The call has come from Unite ahead of Workers’ Memorial Day on Wednesday (28 April) which commemorates all those killed, injured or made sick during the course of their work.

Unite hospitality members will be holding a minute’s online silence on Wednesday to remember all the chefs and hospitality staff who have lost their lives since the pandemic struck in March last year.

Unite is continuing to highlight the health and safety concerns relating to stress and the excessive hours worked by chefs and the long term health impacts.

The issue has been further underlined by the Office for National Statistics (ONS) which registered that 82 chefs succumbed to coronavirus in 2020.

Unite said ministers need to change the law so that chefs are automatically protected by the Working Time Directive – still in place even though the UK has left the EU – which limits the working week to 48 hours.

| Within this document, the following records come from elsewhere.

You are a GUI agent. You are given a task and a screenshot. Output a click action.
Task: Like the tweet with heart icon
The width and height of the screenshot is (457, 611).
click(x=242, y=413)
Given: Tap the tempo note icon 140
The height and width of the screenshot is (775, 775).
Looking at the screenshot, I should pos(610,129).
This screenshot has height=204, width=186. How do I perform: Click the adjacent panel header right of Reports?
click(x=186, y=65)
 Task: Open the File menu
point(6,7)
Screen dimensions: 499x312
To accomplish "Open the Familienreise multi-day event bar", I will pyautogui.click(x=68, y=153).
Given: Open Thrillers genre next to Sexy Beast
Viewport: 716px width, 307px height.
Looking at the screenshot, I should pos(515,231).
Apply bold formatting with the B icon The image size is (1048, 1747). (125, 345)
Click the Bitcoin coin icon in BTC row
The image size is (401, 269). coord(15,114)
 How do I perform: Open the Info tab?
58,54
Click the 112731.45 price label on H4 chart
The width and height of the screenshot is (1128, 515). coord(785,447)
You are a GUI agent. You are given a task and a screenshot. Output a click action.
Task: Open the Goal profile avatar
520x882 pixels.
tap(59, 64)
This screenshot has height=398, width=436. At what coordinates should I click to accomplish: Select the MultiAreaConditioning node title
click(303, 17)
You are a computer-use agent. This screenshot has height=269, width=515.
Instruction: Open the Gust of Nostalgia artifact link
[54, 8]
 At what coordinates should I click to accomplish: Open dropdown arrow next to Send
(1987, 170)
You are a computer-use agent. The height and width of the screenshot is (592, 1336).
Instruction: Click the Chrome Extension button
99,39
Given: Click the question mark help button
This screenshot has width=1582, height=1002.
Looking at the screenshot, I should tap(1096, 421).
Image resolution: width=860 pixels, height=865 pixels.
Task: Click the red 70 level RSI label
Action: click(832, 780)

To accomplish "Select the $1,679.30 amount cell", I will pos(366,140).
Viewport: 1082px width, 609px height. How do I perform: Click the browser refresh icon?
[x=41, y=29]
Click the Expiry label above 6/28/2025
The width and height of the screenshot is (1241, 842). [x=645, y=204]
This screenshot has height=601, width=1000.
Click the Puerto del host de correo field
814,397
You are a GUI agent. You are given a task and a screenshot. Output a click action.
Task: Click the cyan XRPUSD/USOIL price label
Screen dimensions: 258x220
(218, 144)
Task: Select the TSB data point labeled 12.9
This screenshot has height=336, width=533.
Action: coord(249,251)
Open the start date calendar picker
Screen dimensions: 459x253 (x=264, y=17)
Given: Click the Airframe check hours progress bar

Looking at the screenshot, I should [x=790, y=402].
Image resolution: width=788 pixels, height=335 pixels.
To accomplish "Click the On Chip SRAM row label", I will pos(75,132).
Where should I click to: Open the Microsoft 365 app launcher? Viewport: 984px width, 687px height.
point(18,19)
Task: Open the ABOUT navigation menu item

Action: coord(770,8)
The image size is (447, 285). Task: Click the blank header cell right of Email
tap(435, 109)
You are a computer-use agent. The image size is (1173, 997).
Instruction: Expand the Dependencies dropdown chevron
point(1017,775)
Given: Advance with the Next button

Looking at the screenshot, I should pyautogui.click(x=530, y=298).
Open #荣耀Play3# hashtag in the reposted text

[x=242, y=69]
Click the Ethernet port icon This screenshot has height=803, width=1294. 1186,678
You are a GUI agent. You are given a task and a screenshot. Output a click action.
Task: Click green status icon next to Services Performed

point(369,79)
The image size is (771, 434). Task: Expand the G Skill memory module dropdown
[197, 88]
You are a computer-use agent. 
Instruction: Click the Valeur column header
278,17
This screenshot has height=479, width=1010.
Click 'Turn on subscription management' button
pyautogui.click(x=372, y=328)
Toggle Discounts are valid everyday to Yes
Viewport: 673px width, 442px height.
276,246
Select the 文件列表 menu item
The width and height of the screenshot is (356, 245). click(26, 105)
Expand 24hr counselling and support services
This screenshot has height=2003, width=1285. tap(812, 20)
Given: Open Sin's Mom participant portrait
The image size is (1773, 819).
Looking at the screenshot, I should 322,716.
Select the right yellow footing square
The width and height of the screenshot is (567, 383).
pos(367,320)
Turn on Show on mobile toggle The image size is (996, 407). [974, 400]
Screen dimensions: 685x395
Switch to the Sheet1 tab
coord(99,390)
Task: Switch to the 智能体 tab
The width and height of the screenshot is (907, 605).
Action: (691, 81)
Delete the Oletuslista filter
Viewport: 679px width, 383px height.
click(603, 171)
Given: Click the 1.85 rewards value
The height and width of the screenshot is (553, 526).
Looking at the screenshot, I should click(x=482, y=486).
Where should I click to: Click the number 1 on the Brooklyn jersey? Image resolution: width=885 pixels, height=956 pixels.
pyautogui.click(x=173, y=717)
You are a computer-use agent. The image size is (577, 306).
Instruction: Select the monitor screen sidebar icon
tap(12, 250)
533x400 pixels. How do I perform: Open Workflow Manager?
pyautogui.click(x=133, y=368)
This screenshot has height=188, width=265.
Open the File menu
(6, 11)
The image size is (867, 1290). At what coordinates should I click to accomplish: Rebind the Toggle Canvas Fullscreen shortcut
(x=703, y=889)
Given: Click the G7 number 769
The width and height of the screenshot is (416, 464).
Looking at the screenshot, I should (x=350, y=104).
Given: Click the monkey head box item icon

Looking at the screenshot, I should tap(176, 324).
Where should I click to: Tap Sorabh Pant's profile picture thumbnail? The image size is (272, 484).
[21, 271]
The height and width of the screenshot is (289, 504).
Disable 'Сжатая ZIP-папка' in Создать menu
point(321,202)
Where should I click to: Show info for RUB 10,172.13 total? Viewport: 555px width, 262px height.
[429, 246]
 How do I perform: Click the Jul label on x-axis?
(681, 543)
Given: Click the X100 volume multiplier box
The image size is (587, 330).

“The industry is frequently failing in its duty of care towards skilled workers who are vital to its future success,” commented Unite national officer for hospitality Dave Turnbull.

“Ministers need to act to stop the continuing abuse of chefs who find themselves pressurised into working way beyond the 48 hour week.

“The urgency for this is reinforced by the high death toll amongst chefs during the pandemic as revealed by the ONS figures.

“It has become standard practice for hospitality bosses to insert the voluntary ‘opt-out’ from the Working Time Directive into employment contracts. This means that by signing these contracts chefs and other workers automatically ‘opt out’ without actually proactively wanting to do so.

“The employers then underpin this deception, with chefs in particular, by placing them on salaried pay rather than hourly rates. This results in excessive hours and, in many cases, underpayment of the minimum wage.

“However, workers who have ‘opted out’ have a legal right to issue written notice that they want to opt back in to limit their average week to 48 hours.

“We are calling all chefs to protect their wellbeing by opting back into the 48 hour maximum working week and that contracts which make a 48 hour ‘opt out’ an employment condition to be outlawed.

“There is a clear case for the legislation to be strengthened to stamp out these abuses across the hospitality sector, which is already suffering from a ‘recruitment and retention’ crisis as restaurants, pubs and bars emerge from the Covid lockdown restrictions.”

He added, “A survey of hospitality members last summer, who had been redundant during the pandemic, painted a grim picture for the sector’s future – for example, 78 per cent of chefs said they would not recommend the career to school leavers.”

The call for greater protection for chefs comes at the same time as Unite is demanding that the government  brings forward its much-anticipated ‘tips’ legislation to stop abuses which have meant waiting staff not getting the money they are due.